Phil Slone

Personal information
- Full name: Philip Slone
- Date of birth: January 20, 1907
- Place of birth: New York City, New York, U.S.
- Date of death: November 4, 2003 (aged 96)
- Place of death: West Palm Beach, Florida, U.S.

Senior career*
- Years: Team / Apps / (Gls)
- 1928–1929: New York Hakoah
- 1929–1930: New York Giants / 27 / (0)
- 1930–1931: Hakoah All-Stars / 62 / (1)
- 1933–1940: New York Brookhattan

International career
- 1930: United States / 1 / (0)

Medal record
Men's soccer
Representing United States
FIFA World Cup
| Third place | 1930 Uruguay |  |

= Philip Slone =

American soccer player

Philip Slone (January 20, 1907 – November 4, 2003) was an American soccer midfielder. He spent ten years in the American Soccer League and was a member of the United States national team at the 1930 FIFA World Cup. He is also a member of the National Soccer Hall of Fame.

==Youth==
Slone grew up in New York City and attended Manhattan's High School of Commerce. He was a multi-sport athlete, earning varsity letters in baseball, basketball and soccer. After high school, he attended St. John's University. He graduated in 1929 with a degree in law.

==Club career==
While in high school, SC Hakoah Wien a powerhouse Austrian team toured the U.S. During that tour, members of the team saw Slone playing and when they moved to the U.S. in 1928 to form a team in the Eastern Soccer League (ESL), they invited Slone, then in college to play with them. Slone signed with New York Hakoah of the ESL in 1928, beginning his twelve-year professional career. That first season was difficult. As he remembers it, "Life was hectic then. I played professional soccer on the weekends, worked during the week and went to evening classes at St. John's University Law School."

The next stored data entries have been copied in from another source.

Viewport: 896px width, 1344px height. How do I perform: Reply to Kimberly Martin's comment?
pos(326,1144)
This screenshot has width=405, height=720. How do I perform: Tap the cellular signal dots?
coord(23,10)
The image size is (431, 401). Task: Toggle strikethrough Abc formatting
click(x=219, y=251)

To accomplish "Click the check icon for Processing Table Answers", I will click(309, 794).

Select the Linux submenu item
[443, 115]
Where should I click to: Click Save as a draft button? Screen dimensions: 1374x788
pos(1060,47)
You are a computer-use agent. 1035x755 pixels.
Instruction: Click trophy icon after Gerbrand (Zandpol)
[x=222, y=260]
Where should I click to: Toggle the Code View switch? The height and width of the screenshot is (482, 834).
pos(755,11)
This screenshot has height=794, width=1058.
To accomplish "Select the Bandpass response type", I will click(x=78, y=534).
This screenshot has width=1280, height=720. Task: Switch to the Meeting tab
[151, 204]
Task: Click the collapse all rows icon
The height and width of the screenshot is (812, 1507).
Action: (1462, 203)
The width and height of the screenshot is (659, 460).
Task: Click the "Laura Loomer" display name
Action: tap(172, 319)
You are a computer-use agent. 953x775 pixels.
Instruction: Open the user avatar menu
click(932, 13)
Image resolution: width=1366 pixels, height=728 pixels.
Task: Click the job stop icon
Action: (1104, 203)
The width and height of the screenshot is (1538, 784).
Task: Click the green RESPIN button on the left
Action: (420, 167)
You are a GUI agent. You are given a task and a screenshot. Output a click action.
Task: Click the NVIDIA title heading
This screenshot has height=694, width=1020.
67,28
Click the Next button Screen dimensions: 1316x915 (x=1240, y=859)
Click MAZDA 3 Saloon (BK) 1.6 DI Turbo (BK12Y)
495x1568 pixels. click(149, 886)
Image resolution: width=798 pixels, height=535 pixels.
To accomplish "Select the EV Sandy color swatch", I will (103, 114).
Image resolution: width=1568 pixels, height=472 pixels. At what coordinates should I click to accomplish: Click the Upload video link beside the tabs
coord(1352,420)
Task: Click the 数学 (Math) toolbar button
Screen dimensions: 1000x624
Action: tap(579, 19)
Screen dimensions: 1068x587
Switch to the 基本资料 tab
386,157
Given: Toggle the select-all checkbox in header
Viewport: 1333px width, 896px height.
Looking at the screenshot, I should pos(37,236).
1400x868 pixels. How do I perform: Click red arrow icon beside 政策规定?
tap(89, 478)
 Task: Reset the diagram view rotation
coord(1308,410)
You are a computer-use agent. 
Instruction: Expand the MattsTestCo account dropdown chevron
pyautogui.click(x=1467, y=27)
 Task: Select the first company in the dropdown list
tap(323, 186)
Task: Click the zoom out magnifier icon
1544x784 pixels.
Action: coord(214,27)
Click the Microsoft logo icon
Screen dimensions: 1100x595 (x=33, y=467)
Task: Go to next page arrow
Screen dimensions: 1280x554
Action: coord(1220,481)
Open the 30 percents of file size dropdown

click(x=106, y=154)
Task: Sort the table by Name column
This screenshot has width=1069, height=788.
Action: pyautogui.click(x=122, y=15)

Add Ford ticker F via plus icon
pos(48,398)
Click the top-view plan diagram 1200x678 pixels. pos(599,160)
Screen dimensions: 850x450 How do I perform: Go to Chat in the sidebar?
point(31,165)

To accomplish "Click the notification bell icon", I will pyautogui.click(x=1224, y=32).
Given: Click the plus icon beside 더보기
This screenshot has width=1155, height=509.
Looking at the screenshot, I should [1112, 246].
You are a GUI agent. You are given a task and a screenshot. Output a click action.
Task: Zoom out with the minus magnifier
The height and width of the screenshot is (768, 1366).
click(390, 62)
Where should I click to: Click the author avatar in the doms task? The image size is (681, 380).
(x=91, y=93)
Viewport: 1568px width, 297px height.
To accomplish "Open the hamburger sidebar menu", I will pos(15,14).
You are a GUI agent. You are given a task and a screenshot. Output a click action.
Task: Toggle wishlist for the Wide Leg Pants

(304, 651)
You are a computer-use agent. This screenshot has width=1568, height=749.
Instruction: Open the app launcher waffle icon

A little background is required to understand the next two years of Slone's career. The ESL was created during the “Soccer War” which pitted the American Soccer League and the USFA. After three ASL teams were expelled from the league, they joined several other teams to form the ESL. This league lasted a season and a half before merging with the ASL at the end of the “Soccer War”. New York Hakoah was owned by Maurice Vandeweghe, who also owned the New York Giants of the ASL. The merger of the ESL and ASL meant that Vandeweghe now owned to teams in the same league. League rules forbid that, so Vandeweghe sold Hakoah. When he did, Slone jumped to Vandeweghe's other team, the Giants.

In June 1930, Slone left the U.S. to play in the 1930 FIFA World Cup. He and his teammates returned to discover the ASL had experienced a reshuffling of teams in their absence. As a result, Slone left the Giants, now named the Nationals, to sign with the Hakoah All-Stars which had been formed by the merger of his old team, New York Hakoah of the ESL and Brooklyn Hakoah of the ASL. The All Stars played until 1932 when they folded at the end of the season. Slone then moved to New York Brookhattan. The ASL folded in 1933 but was immediately replaced by a second American Soccer League. Slone continued to play with Brookhattan in the second ASL until his retirement in 1940.

==National team==
Slone earned one cap for the United States in 1930 when he traveled to Uruguay for the 1930 FIFA World Cup. However, his cap did not come during the finals, but in an August 17, 1930 loss to Brazil following the cup.

Slone was inducted into the National Soccer Hall of Fame in 1986. He died in West Palm Beach, Florida in 2003. At the time of his death, he was the last surviving member of the inaugural U.S. World Cup team.